The bridge’s strategic location made it a strategic spot over the centuries, bridging the course of the Tagus River and forming part of one of the routes joining Spain and Portugal.
This large monument occupies a prominent position out of all of Ancient Rome’s engineering works. It was constructed with the aim of facilitating communication between Norba Caesarina (present-day Cáceres) and Conimbriga (present-day Condeixa-a-Velha in Portugal) and is considered a masterpiece where advanced engineering techniques were used to erect six rounded arches supported by five thick pillars. The bridge was built using rectangular ashlars arranged in alternating courses of headers and stretchers.
A 14-metre tall honorary arch stands at the middle of the bridge.

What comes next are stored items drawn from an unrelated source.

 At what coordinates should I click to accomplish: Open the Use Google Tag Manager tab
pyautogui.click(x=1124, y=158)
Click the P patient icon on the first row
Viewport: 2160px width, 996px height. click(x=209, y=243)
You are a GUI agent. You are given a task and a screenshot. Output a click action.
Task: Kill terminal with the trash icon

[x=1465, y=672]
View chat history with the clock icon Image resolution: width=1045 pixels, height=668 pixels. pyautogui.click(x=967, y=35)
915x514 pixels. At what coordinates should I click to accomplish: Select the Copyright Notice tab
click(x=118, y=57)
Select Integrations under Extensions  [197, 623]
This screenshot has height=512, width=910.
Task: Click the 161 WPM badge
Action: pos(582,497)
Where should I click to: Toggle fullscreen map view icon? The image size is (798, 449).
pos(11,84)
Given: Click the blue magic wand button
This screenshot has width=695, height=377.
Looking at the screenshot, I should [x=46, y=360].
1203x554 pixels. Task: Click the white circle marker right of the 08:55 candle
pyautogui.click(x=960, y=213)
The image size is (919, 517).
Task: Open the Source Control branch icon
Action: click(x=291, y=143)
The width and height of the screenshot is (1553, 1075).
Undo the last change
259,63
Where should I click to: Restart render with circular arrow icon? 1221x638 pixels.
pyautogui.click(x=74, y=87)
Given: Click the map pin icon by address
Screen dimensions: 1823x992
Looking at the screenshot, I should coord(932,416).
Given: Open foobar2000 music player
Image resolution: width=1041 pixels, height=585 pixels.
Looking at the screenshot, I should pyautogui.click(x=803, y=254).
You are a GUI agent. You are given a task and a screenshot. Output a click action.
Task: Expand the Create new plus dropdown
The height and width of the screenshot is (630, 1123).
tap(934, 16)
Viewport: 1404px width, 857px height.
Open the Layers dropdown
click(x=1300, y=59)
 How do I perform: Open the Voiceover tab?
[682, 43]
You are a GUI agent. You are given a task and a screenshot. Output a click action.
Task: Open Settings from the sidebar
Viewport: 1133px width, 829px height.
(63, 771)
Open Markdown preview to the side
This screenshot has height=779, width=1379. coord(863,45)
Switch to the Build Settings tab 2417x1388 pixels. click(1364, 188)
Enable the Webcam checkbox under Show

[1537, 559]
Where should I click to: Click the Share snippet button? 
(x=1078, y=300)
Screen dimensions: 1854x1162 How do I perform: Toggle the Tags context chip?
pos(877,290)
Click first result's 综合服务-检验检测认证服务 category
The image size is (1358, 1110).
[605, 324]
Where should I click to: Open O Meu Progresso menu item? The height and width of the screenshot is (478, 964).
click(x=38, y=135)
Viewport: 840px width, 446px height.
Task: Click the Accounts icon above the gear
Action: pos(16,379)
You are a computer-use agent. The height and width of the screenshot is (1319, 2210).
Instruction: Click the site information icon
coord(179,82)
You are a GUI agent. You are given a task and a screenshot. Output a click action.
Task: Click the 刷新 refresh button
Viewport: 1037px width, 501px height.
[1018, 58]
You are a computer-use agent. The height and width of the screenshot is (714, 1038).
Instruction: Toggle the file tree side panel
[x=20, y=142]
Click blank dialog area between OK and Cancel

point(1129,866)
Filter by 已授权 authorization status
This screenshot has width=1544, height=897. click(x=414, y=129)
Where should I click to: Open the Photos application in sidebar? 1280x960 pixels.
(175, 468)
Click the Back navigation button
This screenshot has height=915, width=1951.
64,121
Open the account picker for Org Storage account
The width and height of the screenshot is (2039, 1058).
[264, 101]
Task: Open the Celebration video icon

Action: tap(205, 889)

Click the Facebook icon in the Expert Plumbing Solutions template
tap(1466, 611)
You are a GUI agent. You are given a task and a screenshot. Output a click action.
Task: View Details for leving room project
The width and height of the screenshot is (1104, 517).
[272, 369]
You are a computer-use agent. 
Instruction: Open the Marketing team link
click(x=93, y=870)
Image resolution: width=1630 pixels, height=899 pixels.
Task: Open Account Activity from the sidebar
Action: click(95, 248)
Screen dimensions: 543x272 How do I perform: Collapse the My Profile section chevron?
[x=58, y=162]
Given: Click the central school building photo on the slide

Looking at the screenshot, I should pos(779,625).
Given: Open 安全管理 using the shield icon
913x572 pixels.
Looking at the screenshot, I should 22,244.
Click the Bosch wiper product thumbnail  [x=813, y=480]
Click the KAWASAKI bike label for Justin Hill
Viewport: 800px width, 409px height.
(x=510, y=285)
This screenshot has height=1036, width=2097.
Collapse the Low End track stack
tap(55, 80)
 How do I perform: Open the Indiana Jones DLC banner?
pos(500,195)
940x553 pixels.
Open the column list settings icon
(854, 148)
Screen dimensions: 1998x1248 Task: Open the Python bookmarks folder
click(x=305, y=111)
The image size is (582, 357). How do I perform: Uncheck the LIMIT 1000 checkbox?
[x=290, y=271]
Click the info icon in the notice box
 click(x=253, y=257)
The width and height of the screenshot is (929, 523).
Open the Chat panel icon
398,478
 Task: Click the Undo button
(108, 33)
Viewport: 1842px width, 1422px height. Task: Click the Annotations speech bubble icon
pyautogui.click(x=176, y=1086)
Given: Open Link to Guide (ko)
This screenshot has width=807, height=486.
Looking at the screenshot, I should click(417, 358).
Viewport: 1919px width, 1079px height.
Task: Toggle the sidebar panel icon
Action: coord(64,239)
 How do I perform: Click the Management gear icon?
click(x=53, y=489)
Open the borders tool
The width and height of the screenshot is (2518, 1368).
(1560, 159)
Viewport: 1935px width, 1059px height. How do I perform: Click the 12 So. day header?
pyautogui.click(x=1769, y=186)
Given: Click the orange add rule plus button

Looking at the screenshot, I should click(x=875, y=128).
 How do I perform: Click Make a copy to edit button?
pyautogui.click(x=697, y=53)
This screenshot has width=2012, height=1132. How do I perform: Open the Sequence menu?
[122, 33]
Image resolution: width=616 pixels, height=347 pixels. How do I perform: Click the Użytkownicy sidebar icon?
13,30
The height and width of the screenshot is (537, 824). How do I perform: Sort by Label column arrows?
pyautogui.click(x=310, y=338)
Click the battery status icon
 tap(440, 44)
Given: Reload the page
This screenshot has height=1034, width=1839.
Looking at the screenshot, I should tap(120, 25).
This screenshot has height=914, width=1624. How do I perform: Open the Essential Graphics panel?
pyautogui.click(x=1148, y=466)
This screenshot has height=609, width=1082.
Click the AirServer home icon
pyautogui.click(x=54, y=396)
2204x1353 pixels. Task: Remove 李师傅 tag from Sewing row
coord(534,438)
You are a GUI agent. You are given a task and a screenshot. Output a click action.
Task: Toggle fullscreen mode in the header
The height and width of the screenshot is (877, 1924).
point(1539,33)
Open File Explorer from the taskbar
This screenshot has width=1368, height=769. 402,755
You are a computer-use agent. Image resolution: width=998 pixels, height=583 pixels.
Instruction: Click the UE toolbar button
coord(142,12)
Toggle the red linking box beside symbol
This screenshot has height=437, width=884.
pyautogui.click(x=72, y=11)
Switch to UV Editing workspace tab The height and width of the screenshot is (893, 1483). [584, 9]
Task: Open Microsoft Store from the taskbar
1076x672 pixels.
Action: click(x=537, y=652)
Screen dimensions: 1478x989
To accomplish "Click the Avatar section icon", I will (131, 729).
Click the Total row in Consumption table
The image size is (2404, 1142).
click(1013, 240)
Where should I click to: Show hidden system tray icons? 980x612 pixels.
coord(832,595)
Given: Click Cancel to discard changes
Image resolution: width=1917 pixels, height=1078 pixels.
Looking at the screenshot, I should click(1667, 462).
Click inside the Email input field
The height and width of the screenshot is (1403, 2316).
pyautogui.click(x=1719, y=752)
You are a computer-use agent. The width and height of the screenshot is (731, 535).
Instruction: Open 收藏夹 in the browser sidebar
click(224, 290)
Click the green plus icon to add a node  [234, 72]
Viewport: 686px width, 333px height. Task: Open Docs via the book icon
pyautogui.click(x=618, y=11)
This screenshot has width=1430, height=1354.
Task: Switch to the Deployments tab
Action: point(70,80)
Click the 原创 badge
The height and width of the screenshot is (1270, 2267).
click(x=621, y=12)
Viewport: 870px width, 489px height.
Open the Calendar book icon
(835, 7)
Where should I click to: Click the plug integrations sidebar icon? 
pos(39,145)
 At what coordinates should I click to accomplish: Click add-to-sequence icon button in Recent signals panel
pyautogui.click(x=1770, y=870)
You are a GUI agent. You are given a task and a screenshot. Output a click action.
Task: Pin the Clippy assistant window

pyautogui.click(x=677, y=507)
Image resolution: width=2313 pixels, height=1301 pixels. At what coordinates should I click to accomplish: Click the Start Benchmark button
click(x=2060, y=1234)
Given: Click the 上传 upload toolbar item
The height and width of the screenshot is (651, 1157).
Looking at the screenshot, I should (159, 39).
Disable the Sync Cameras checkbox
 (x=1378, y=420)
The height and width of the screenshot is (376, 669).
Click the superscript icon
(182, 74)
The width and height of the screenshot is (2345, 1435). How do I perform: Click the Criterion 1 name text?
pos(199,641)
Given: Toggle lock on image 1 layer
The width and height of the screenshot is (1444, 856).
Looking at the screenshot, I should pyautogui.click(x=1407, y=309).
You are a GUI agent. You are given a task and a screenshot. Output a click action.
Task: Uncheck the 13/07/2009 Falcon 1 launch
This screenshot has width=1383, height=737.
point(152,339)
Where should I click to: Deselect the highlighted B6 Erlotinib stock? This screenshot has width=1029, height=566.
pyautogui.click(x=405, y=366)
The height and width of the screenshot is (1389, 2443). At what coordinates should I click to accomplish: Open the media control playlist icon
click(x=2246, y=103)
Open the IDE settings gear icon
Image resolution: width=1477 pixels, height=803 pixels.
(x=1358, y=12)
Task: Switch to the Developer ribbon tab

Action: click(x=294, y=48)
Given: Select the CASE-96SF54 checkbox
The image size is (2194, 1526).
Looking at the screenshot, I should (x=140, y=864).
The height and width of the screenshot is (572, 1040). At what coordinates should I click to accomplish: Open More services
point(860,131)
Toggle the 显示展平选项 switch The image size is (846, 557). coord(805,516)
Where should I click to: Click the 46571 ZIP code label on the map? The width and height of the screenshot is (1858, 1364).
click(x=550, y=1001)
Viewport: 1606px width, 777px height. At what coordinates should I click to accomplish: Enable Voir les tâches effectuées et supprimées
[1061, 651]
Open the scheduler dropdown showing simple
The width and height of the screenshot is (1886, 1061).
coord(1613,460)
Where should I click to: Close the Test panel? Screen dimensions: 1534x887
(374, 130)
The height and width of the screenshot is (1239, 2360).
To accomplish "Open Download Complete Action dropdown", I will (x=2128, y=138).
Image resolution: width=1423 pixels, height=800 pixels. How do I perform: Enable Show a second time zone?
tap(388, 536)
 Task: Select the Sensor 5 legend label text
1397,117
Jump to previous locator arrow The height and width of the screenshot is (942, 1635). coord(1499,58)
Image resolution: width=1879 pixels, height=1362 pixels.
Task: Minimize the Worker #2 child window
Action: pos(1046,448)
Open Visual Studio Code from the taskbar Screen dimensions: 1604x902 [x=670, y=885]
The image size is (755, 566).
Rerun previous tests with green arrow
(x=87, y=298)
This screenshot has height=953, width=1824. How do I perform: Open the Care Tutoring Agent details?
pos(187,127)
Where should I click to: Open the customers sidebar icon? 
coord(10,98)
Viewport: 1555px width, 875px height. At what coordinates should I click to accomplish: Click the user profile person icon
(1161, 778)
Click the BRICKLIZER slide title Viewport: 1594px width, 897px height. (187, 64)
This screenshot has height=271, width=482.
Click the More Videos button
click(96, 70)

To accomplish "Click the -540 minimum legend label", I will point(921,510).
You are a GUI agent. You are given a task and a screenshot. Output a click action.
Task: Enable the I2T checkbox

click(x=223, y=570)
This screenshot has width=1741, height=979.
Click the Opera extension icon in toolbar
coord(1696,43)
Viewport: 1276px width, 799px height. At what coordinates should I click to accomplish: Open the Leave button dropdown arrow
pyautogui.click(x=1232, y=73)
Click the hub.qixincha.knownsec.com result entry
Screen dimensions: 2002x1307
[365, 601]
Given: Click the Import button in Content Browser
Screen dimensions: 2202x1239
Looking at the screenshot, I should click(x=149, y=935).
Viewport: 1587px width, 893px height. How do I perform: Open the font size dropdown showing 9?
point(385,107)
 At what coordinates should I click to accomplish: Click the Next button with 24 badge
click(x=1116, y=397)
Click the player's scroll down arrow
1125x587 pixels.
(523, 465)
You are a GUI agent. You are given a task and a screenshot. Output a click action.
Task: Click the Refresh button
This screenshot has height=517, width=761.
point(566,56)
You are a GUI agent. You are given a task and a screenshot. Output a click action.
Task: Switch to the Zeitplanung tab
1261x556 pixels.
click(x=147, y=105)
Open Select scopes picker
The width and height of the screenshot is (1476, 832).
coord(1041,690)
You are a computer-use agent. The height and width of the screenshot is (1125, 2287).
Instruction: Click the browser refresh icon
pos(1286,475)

This arch, known as the Triumphal Arch, has plaques with information about the work, describing the dedication of the bridge to the Emperor Trajan and the names of the municipalities that funded it. The dedicatory inscription states: ‘The Emperor Caesar, son of divine Nerva, the German, Trajan, who was made three times Highest Priest, given eight times the Tribune power, and given five times the government; Father of the country’.
On the entrance to the bridge there is a small temple with a rectangular floor plan and an inscription that mentions the architect: ‘The bridge will remain constant in the world forever, made by Lacer, famous for his divine art’. It did not lie, since the bridge still stands elegant and strong, with the expectation that its eternal story will continue.
The town of Alcántara sprung up years later. The bridge was also key in later times for the Military Order of Alcántara in defending the town, which stands on the Portuguese border.